GIVEN TASK: Lay out every line of the listing below as a Markdown table with the columns "No." and "Text," numbering the rows in order and skipping blank lines. Leave the pictures out of your answer.

TASK INPUT:

-- begin --

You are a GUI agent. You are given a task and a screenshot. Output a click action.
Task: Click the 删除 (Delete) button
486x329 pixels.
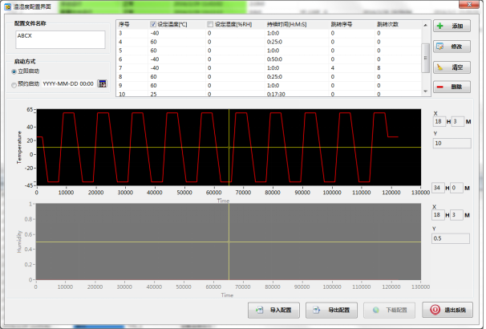click(453, 86)
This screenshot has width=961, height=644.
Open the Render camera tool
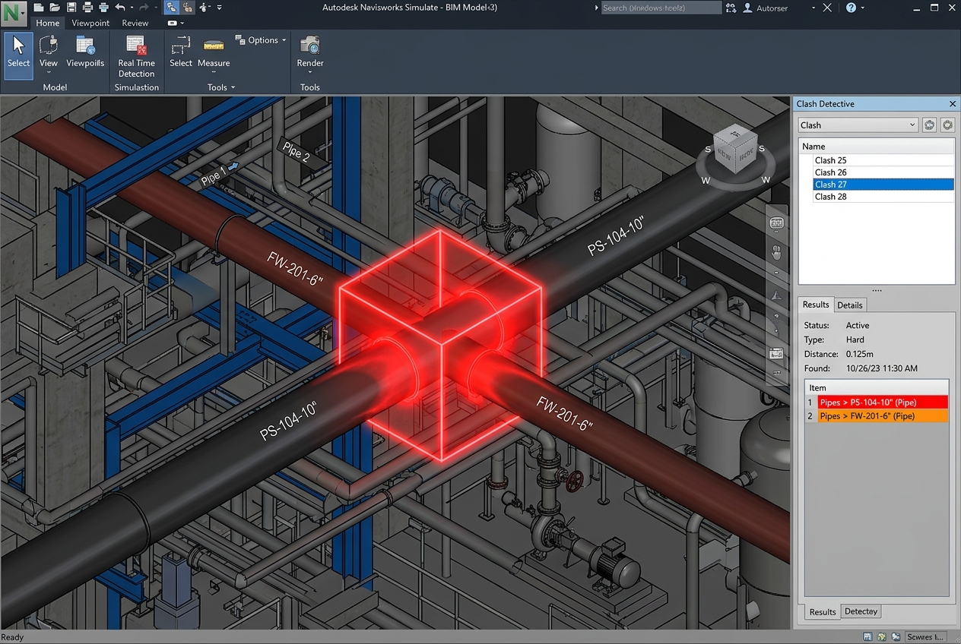click(309, 53)
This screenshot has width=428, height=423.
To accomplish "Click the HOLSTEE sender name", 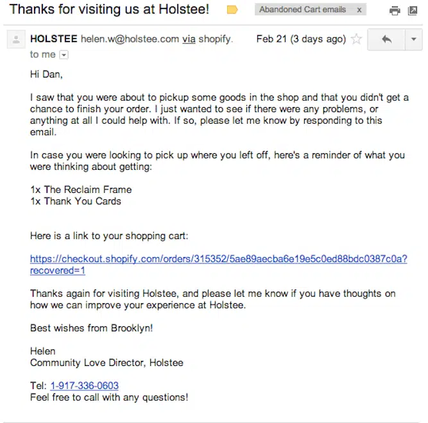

-- end --

FULL OUTPUT:
| No. | Text |
|---|---|
| 1 | You are a GUI agent. You are given a task and a screenshot. Output a click action. |
| 2 | Task: Click the 删除 (Delete) button |
| 3 | 486x329 pixels. |
| 4 | click(453, 86) |
| 5 | This screenshot has width=961, height=644. |
| 6 | Open the Render camera tool |
| 7 | click(309, 53) |
| 8 | This screenshot has width=428, height=423. |
| 9 | To accomplish "Click the HOLSTEE sender name",  |